Con Colleano | |
---|---|
Born |
Cornelius Sullivan 26 December 1899 Lismore, New South Wales |
Died | 13 November 1973 Miami, Florida |
(aged 73)
Other names | Cornelius Sullivan |
Occupation | Tightrope walker |
Spouse(s) | Winifred (Winnie) Trevail |
Con Colleano (26 December 1899 – 13 November 1973) was an indigenous Australian tightrope walker. He was the first person to successfully attempt a forward somersault on a tightrope and became one of the most celebrated and highly paid circus performers of his time. He was known as "The Wizard of the Wire" or "The Toreador of the Wire".
He was born Cornelius Sullivan in Lismore, New South Wales, the son of an Irish man and a woman of indigenous descent whose father was of African heritage from St Thomas in the West Indies. Colleano was the third of 10 children. His father (reportedly a freed convict) made a precarious living from sideshow "take-on-all-comers" boxing and gambling.
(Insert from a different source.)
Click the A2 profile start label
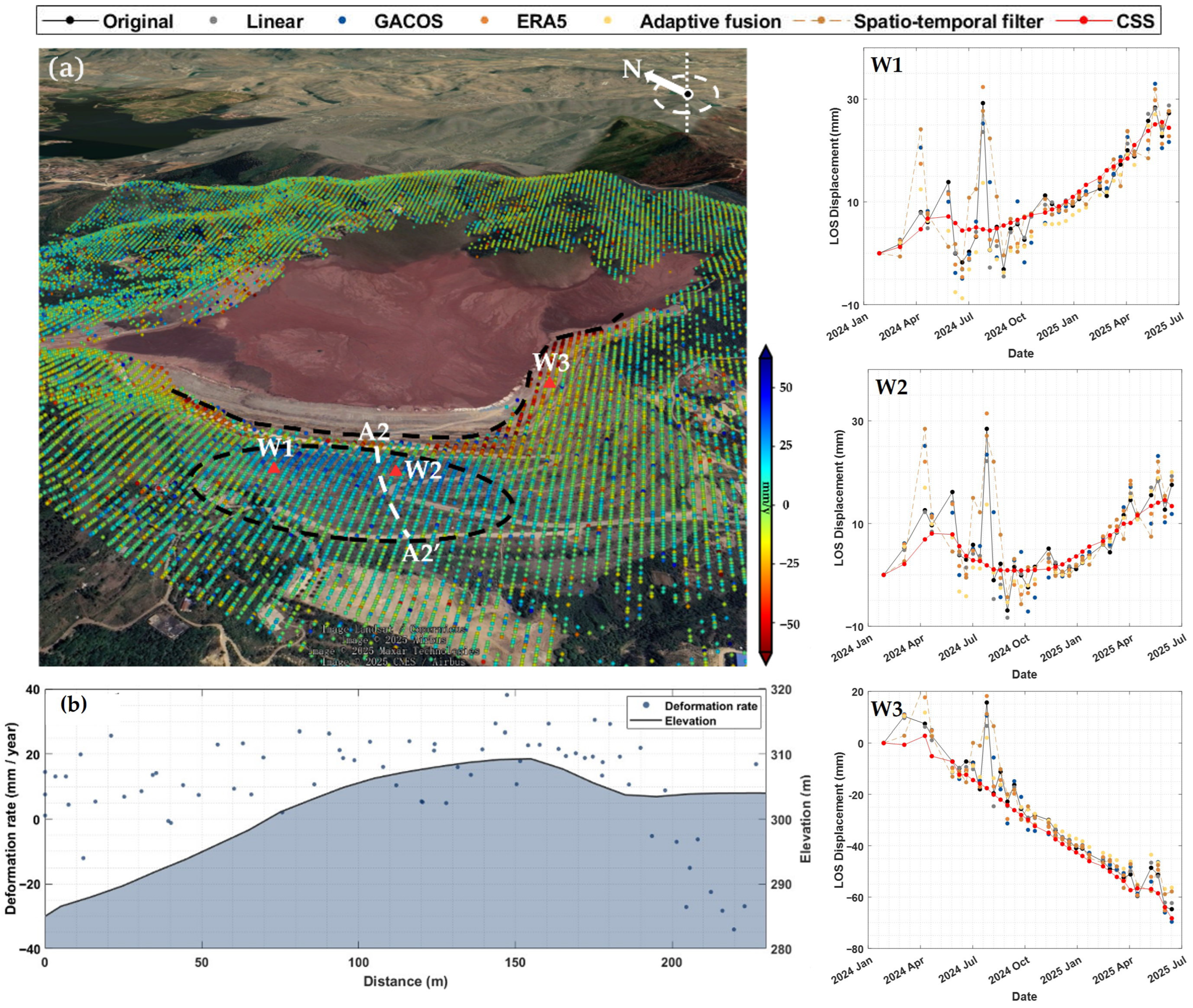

Around 1907, when Colleano was seven years old, the family settled in Lightning Ridge, New South Wales, then a newly established opal mining field and a fertile ground for the father's talents. Here Colleano received a rudimentary education and learned circus skills from the sideshows present in the town.
By 1910 those of the family of sufficient age had formed a small circus troupe, calling themselves the "Collinos" (apparently as an Italian-sounding name befitting the "sable" complexion of the children, in order to cover the "native blood" in their veins). They traveled through New South Wales and supplemented their income by working for the major traveling circuses of the time. By 1918 the now "Colleano's All-Star Circus" (with more of Con's siblings) was sufficiently established to travel through Queensland on their own hired train. The children became known as "The Royal Hawaiian Troupe" (again to cover for their dark complexions).